_Problem description_
In the records below, find the line that holds "Where should I click to: Select". Restate it and every later line exactly, stopping at the end and skipping pictures.

_Study material_
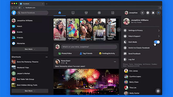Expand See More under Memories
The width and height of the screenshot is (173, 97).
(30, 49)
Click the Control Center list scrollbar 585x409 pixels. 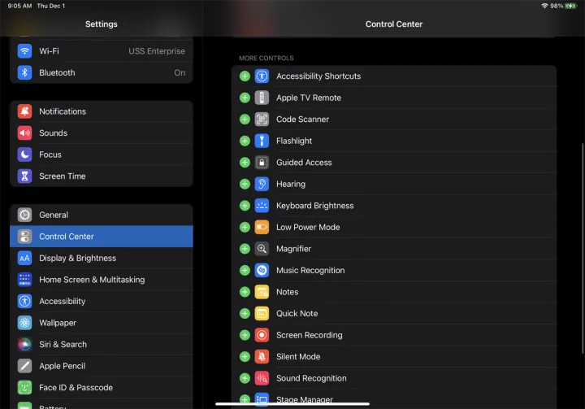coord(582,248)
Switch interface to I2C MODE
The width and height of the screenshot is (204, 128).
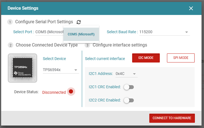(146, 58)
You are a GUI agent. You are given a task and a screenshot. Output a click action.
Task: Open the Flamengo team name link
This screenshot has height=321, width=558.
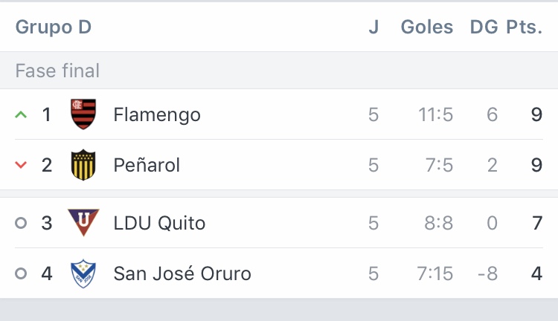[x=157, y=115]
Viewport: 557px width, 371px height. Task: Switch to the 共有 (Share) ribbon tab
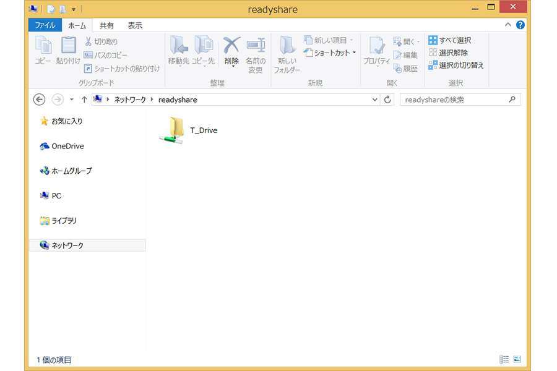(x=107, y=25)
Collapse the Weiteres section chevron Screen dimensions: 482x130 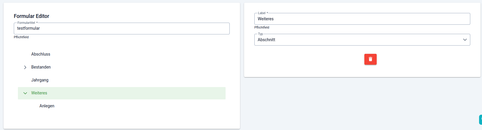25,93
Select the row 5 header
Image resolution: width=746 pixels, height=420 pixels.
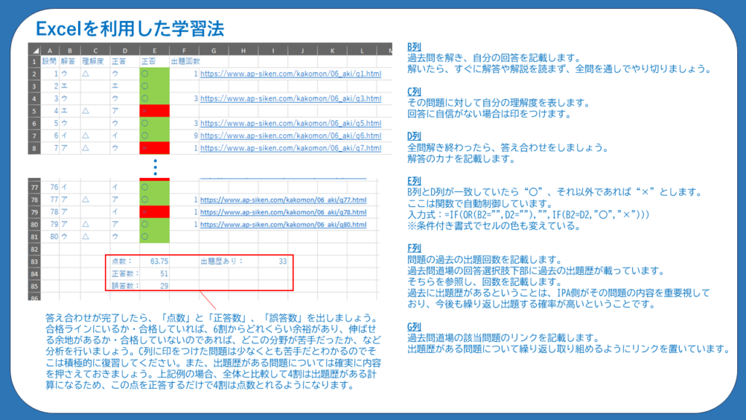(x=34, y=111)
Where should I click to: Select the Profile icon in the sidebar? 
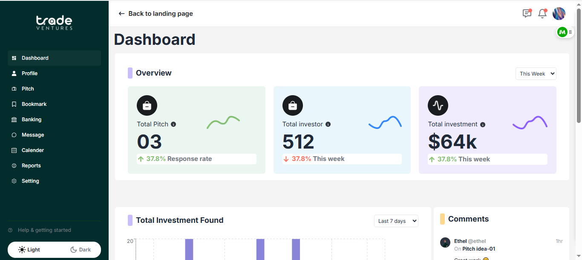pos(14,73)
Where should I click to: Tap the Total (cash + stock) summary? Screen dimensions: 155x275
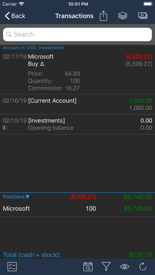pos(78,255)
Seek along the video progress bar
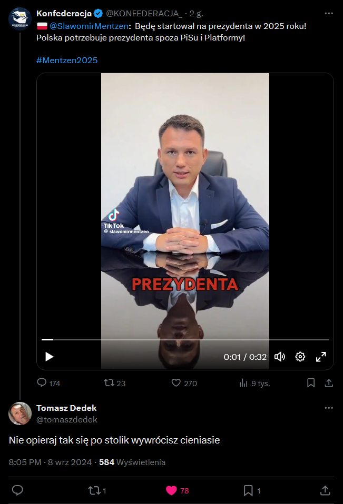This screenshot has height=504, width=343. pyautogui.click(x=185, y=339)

_Your response_
Where should I click to: Select the Profile icon in the sidebar? 
pos(14,73)
Where should I click to: Tap the Total (cash + stock) summary? Screen dimensions: 155x275
pos(78,255)
Seek along the video progress bar
This screenshot has height=504, width=343. pyautogui.click(x=185, y=339)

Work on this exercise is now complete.